While it is unlikely that there will come a time when people don't try to take advantage of the situations of others, there are things that you can do to protect yourself.

First, before working with any company that does loan modifications, check to see if they have any reports on them with the Better Business Bureau, the Consumer Federation of America, your state department of consumer affairs, and your state's attorney general's office. Odds are that you are not the first person to be hit with this scam, and if this company has done this before, there's a good chance there is a record on file indicating whether further action is being taken against them and for what purpose.

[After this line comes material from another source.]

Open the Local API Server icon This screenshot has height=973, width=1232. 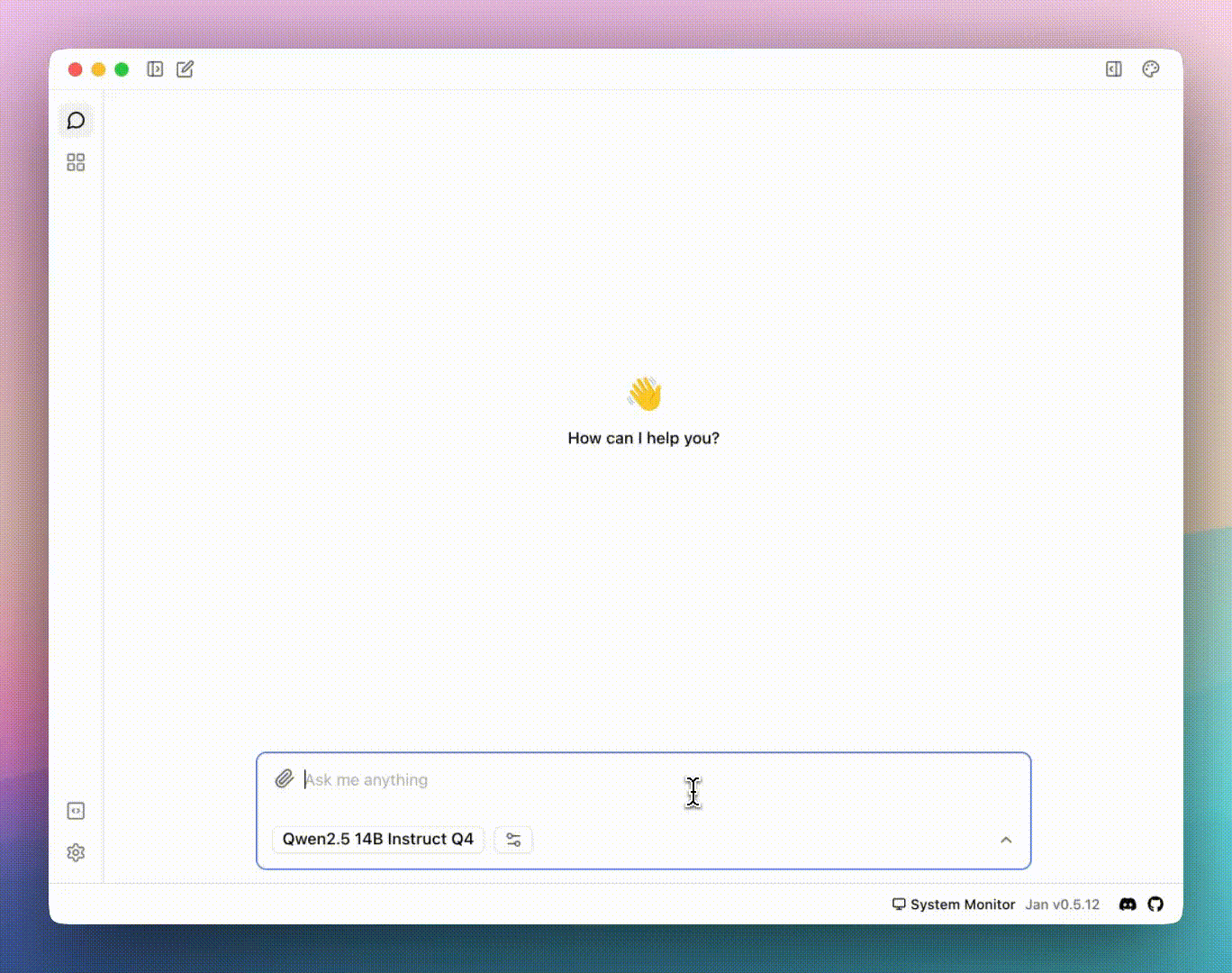point(76,811)
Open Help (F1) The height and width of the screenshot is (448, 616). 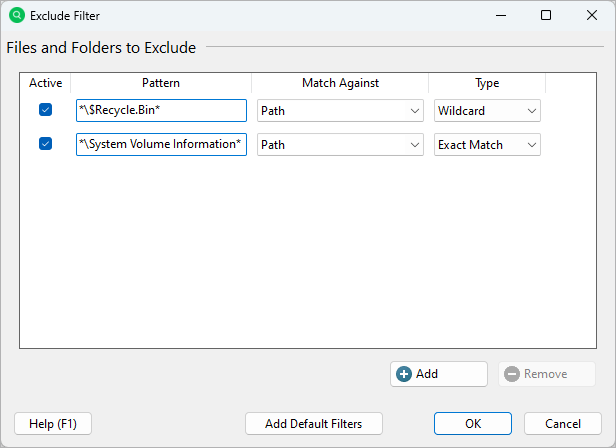tap(53, 424)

Next, don't seek a loan modification from unsolicited sources. Emails, fliers, etc., are generally the sign of people floundering around looking for somebody that will fall for their scam. Also, keep an eye out for spelling and grammar mistakes, which generally indicate the company is less than professional. Also, if the company claims to have access to government resources that only they can get to, then it's a scam. The government is owned by the people, and programs are designed to be accessed by anybody without the need for a third party.

Speaking of third parties, avoid any claim that involves your personal information being given to a third party and “passed on” to somebody else who will contact you later. You're just giving away your personal information at that point. Also, if you encounter pushy sales people using scare tactics ("If your house is foreclosed on tomorrow, we can't help you any more") to try to get you to sign something or send a check immediately, they are not there to help you. In fact, a loan modification service shouldn't ask you to pay a dime, seeing as how there are several free services available that will try to help you, such as makinghomeaffordable.gov.

Ultimately, loan modifications can only do so much to help, and if you succeed in getting one, take that opportunity and time to pursue a short sale. Moving to a less expensive house is the best way to make sure that you can afford it. Talking to a real estate agent can help you better understand what your options are, if your modification can help you or if you're better off with a short sale and finding someplace else to live. Either way, it's important to be vigilant against those who are not there to help you, only take advantage of you. Keeping your eyes out and doing your homework will help incredibly.

Informed decisions lead to brighter outcomes.

Posted by

Ray Lopez

Keller Williams Advantage II Realty

12301 Lake Underhill Rd Ste 111

Orlando, FL  32828



Comments (3)

Charlie Ragonesi
AllMountainRealty.com - Big Canoe, GA
Homes - Big Canoe, Jasper, North Georgia Pros

On our radio show, and to clients we always talk about these scams and tell folks to go to the .gov site. It is so sad to see down and out folks taken advantage of like this.

Jul 30, 2010 10:14 AM
Jean Hanley
Coldwell Banker Kivett Teeters - Hemet, CA
Specializing in Folks Who Want To Buy/Sell Homes

I cannot tell you how many folks have asked me for advice on their loan modification gone bad.  Of course, I cannot offer advice, but I can sure give my opinion.  It is amazing how many people still don't know that you should NOT give money up front to get a modification.

Jul 30, 2010 10:17 AM
Ray Lopez
Keller Williams Advantage II Realty - Orlando, FL

Charlie, you're right, it is sad. It makes me angry sometimes just to think about the people who get away with this stuff, or get caught and move on to something else. At the very least we can try and inform as many people as possible and make it harder for the ones that do these sorts of things.


Jean, I get them a lot too, which is why I wrote this. We live in a society where we're taught that you don't get anything for nothing, so it's sometimes pretty easy to convince people that a "small" outlay of money will pay off in the long run. The worst part is that by the time they ask about these sorts of things, it tends to already be too late.